Senior citizens with comfortable savings are being systematically targeted and defrauded by insurance companies. What is worse, this organised loot is done by relationship managers of the best banks and their insurance associates, with the top management turning a blind eye to the fraud. The mis-selling is almost like a template. The bank relationship manager convinces the senior citizen to buy a bunch of policies—often as a gift for children and grandchildren. These policies are portrayed as fixed deposits with insurance benefits but are, in fact, policies requiring payment of hefty annual premiums.
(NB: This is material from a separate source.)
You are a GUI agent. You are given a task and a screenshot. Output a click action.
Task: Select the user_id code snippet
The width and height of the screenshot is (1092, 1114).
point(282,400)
Consequently, the annual premiums range from Rs 1 lakh to Rs 5 lakh, which the seniors are unable to pay and the policies lapse.
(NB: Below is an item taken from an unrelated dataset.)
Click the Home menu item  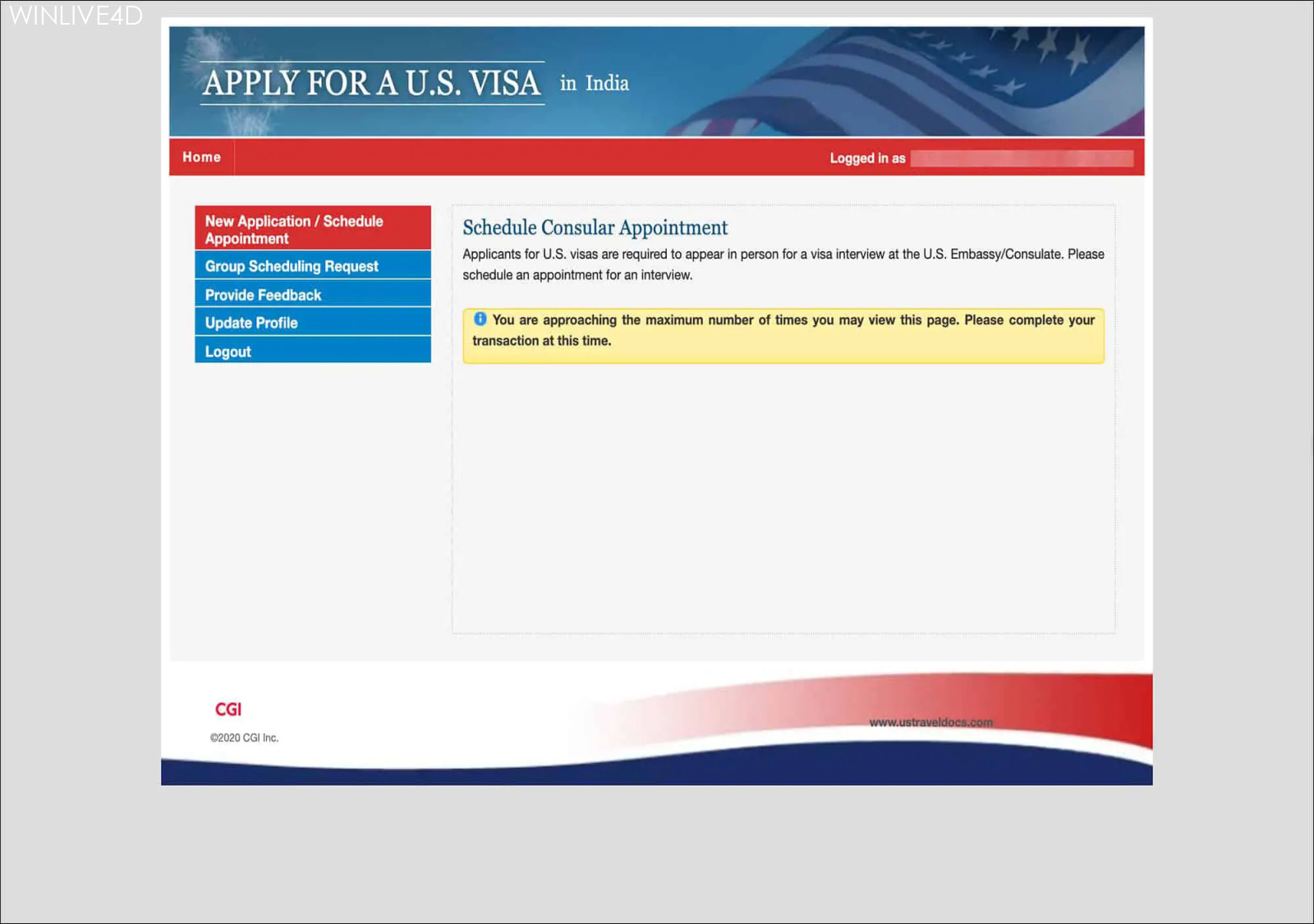[x=201, y=157]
When they realise that they have been duped, sometimes a year later, they begin to demand their money back. At this time, the insurance company officials collude with the bankers to ensure that complaints are rejected on the grounds that free look-in period is over and their signature on the form confirms assent. It is true that seniors have signed on the dotted line, but it was only because of an implicit trust in their bankers. Having trusted the bank with their life savings, they find it impossible to suspect that their sweet-talking relationship manager is deliberately and systematically cheating them. In most cases, the policy is explained to them in detail with plenty of calculations, but the manager is careful not to leave any paper behind. Often, even after they notice that the policy document is different from the promises made, the glib-talking relationship manager says he will sort things out with the insurance company which is an affiliate. Consider these three cases that Moneylife Foundation came across in just the past six weeks.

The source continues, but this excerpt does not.